Start Exercise inputs
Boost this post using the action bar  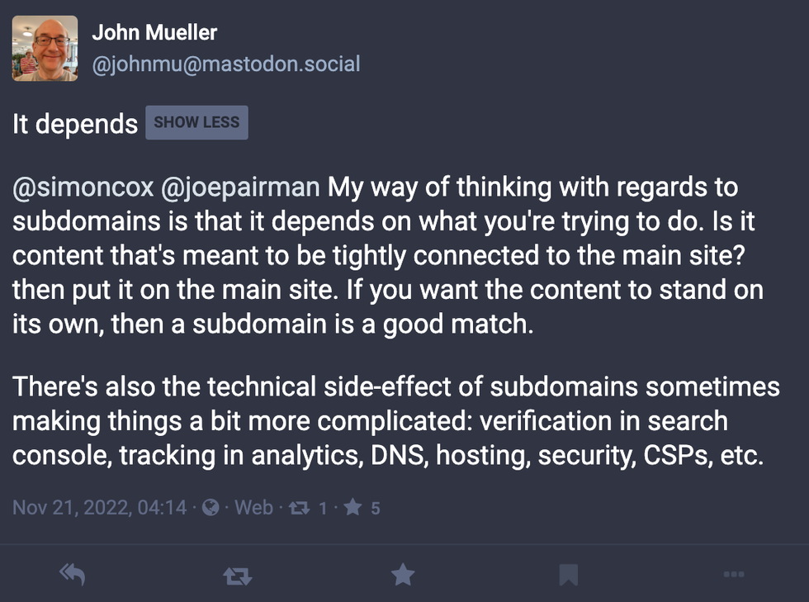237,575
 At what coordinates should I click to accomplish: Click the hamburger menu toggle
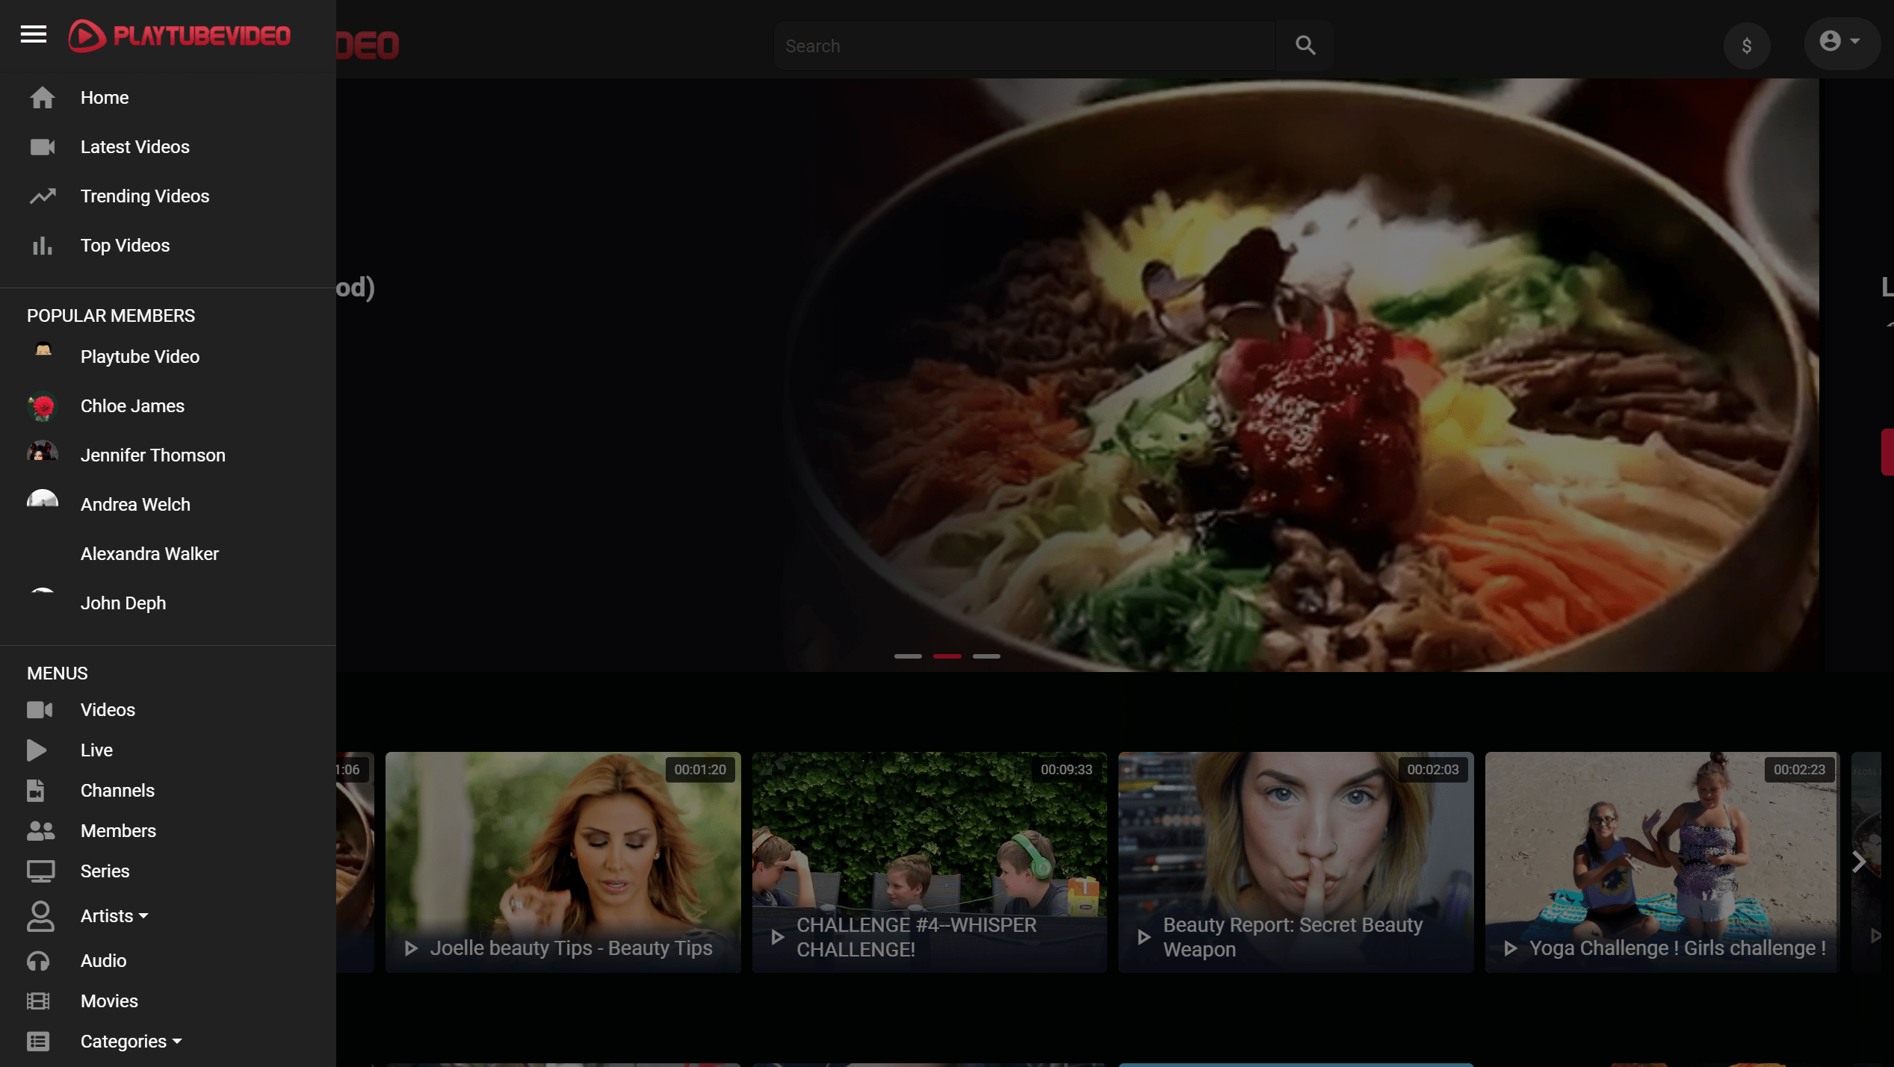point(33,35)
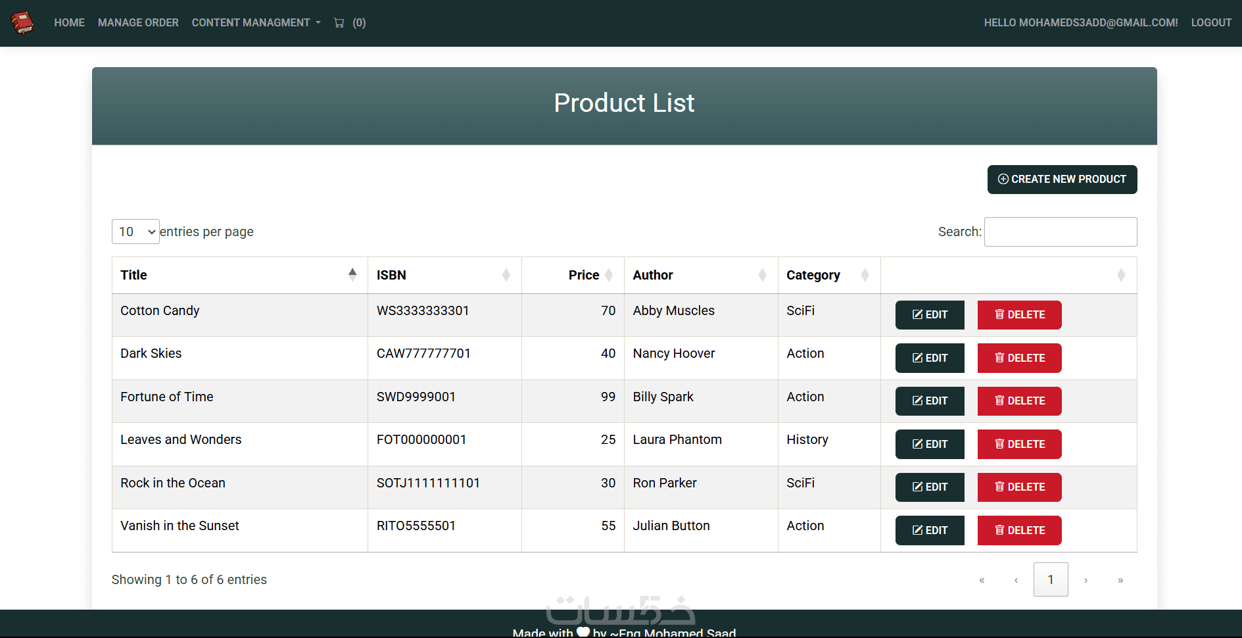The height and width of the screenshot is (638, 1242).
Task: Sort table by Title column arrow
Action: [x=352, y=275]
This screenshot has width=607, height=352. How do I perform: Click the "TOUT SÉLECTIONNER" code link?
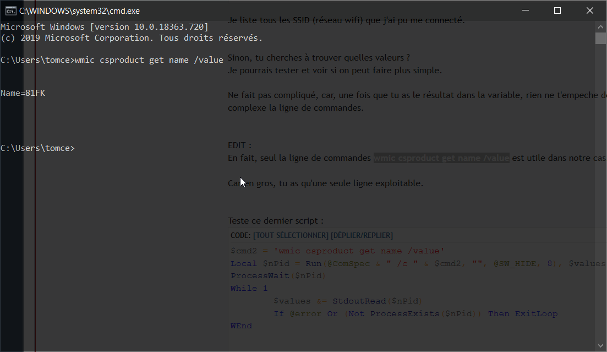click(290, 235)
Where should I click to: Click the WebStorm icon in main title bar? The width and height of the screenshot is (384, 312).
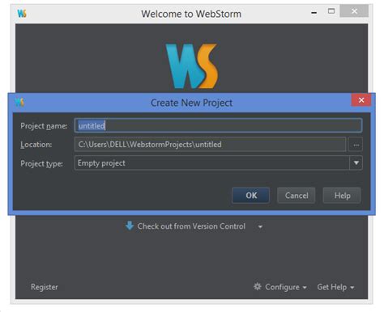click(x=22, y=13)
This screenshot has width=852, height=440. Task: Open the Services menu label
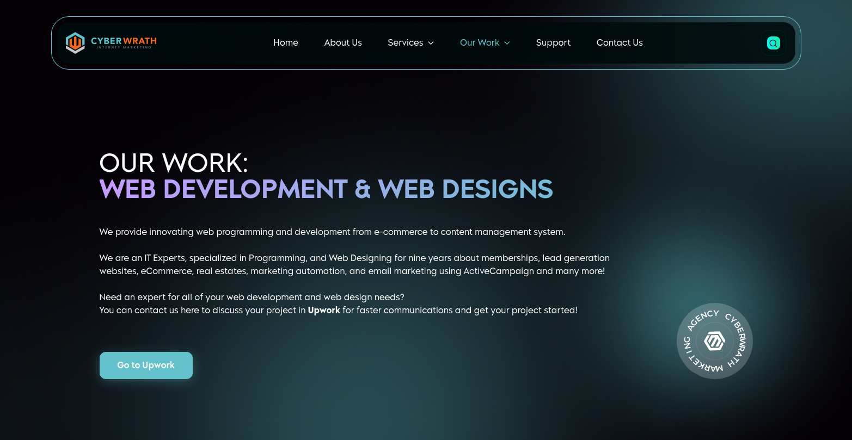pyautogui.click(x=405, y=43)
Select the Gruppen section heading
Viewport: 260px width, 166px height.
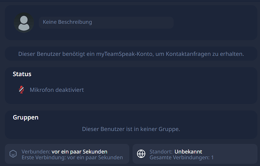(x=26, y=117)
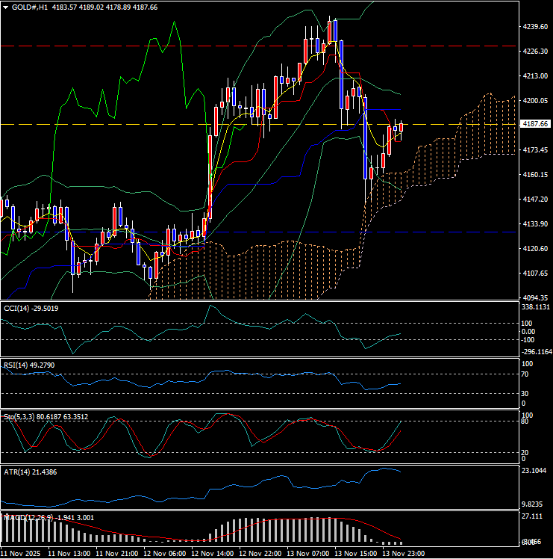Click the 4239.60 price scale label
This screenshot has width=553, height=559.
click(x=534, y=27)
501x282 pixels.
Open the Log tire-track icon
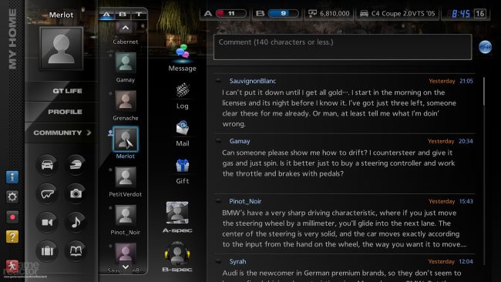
End Exercise inputs
Work to complete
Copy the rows exactly as they appear, from the one containing "This screenshot has width=852, height=440." down to the end of the rows, including both ends. Omit the pictures from your copy.

Answer to this exercise
This screenshot has width=852, height=440. Task: Open the Services menu label
pyautogui.click(x=405, y=43)
Select the Gruppen section heading
Viewport: 260px width, 166px height.
(x=26, y=117)
Click the 4239.60 price scale label
This screenshot has width=553, height=559.
click(x=534, y=27)
501x282 pixels.
Open the Log tire-track icon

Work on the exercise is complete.